==== Data to process ====
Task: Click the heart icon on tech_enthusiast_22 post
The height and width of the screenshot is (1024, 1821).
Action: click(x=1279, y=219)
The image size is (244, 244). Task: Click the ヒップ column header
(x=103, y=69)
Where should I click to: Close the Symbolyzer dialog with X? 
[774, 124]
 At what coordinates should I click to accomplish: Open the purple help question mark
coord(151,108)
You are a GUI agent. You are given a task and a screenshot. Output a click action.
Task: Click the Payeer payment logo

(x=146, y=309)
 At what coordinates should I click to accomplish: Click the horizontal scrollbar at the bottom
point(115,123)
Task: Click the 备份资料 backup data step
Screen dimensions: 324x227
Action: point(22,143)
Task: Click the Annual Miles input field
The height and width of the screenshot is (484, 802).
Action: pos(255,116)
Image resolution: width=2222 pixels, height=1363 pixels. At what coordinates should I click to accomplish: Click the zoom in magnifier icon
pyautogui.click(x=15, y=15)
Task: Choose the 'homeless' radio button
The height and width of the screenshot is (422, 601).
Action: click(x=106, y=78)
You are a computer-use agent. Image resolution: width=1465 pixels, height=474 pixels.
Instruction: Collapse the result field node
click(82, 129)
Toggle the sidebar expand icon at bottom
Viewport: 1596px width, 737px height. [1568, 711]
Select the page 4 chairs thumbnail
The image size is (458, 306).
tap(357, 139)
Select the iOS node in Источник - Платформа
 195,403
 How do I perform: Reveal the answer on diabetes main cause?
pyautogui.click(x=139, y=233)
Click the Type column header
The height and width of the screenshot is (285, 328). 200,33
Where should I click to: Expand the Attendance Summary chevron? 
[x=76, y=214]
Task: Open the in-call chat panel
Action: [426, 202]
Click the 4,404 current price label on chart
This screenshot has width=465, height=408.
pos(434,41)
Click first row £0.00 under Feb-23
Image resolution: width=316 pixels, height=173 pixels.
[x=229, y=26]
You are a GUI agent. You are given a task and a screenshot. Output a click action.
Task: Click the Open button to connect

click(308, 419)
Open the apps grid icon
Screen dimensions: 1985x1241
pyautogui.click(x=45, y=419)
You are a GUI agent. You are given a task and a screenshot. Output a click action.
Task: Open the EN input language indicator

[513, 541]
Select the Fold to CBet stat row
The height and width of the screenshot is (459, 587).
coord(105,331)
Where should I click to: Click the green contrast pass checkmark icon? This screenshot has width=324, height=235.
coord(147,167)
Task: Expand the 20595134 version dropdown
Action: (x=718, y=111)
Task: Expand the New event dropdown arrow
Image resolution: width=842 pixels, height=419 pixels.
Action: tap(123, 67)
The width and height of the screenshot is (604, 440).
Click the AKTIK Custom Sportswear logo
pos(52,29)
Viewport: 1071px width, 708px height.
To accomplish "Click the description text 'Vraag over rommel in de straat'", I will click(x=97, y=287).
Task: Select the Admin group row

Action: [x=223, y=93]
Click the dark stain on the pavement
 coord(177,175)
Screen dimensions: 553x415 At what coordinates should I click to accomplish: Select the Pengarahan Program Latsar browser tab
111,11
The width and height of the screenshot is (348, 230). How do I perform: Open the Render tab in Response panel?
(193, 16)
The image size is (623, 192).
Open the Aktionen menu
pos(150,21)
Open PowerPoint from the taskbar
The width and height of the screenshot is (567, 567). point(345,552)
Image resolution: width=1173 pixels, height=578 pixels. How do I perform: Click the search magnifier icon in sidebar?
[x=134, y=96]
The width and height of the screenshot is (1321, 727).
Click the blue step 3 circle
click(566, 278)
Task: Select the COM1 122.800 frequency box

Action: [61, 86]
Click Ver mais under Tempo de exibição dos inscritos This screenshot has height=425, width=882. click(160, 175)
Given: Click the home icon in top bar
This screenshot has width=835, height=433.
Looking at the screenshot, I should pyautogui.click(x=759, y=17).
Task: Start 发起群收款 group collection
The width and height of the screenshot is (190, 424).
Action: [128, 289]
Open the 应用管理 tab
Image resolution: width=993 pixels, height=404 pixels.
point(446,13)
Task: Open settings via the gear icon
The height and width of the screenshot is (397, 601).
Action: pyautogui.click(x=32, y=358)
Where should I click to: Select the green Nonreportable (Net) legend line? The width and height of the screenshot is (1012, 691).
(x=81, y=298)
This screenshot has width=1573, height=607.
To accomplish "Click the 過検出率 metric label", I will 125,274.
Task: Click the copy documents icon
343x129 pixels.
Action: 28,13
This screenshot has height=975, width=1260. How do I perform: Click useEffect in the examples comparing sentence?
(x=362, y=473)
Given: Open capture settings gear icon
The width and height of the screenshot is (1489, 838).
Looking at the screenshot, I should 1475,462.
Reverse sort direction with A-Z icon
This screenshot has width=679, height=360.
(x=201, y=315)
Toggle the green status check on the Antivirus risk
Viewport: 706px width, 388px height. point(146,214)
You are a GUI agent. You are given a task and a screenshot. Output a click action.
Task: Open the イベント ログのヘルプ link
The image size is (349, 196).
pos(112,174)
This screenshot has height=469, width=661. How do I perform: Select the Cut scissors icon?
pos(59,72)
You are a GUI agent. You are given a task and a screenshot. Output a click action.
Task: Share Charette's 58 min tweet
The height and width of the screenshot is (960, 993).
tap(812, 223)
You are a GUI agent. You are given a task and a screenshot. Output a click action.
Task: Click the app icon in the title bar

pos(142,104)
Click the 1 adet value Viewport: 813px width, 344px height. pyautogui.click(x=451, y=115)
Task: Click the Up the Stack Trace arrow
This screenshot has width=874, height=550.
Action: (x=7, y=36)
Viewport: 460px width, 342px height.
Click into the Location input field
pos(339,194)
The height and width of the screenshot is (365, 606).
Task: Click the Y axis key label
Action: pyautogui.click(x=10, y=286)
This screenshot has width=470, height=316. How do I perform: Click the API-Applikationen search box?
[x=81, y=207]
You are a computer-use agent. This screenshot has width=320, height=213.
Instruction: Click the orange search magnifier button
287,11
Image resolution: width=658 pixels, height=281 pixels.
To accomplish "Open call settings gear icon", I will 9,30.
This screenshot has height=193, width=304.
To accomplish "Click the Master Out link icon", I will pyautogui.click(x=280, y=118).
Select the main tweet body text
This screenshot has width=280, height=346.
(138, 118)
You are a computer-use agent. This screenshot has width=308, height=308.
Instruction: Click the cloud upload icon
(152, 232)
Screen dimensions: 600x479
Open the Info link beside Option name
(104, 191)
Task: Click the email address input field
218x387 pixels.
====
▶ Aim of the exercise: Every line of the data above that includes "under" should be listed.

▶ Answer area:
Click first row £0.00 under Feb-23
Click Ver mais under Tempo de exibição dos inscritos This screenshot has height=425, width=882. click(160, 175)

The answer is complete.